▸ **REQUIREMENT**
All that is wanted is the exact text of the lines below from the one with "Viewport: 1403px width, 706px" through the one with "Given: Select the", inclusive, minus any pictures.

▸ **MATERIAL SUPPLIED**
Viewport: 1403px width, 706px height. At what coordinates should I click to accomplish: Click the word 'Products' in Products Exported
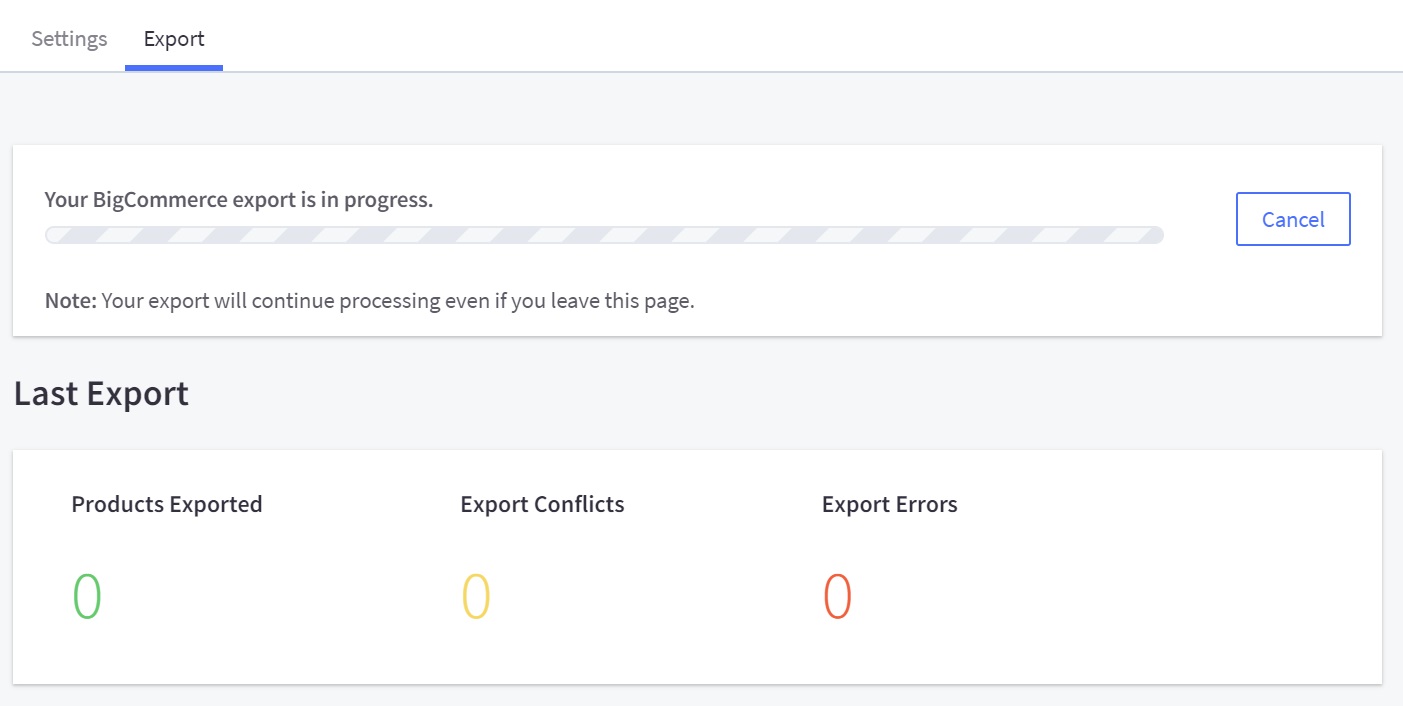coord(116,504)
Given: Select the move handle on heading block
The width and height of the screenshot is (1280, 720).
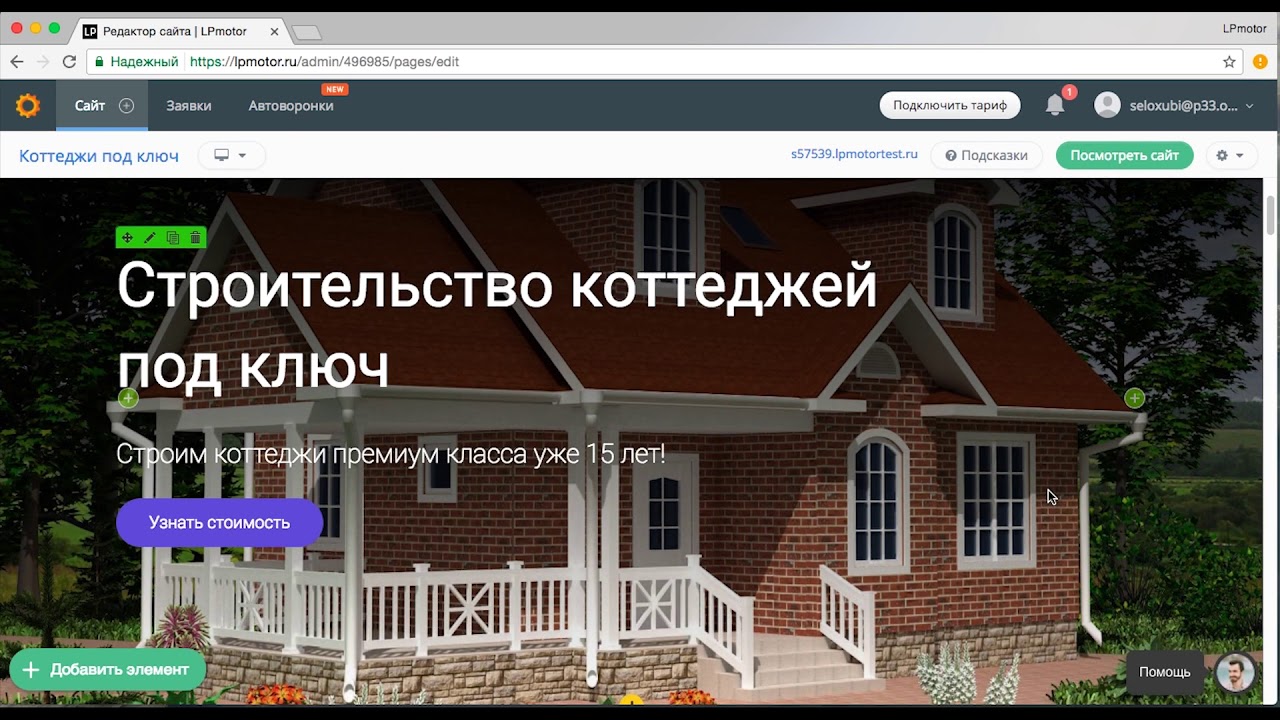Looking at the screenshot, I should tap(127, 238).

==

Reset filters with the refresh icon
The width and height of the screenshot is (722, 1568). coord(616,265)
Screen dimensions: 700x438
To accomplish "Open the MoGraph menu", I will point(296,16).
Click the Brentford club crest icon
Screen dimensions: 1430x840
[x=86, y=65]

==

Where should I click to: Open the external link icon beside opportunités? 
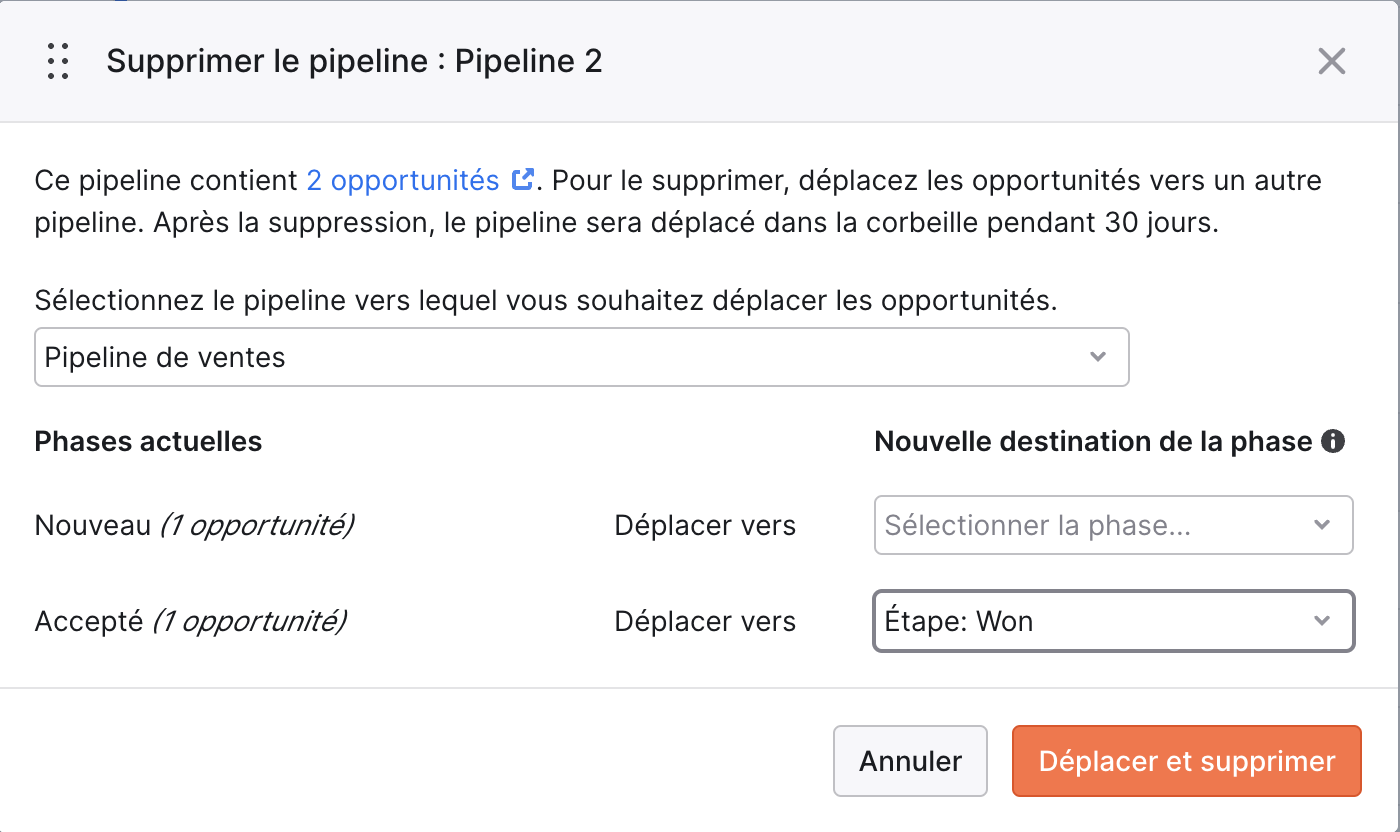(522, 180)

▸ **YOUR RESPONSE**
Viewport: 1403px width, 706px height. At what coordinates should I click to accomplish: Click the word 'Products' in Products Exported
coord(116,504)
Given: Select the move handle on heading block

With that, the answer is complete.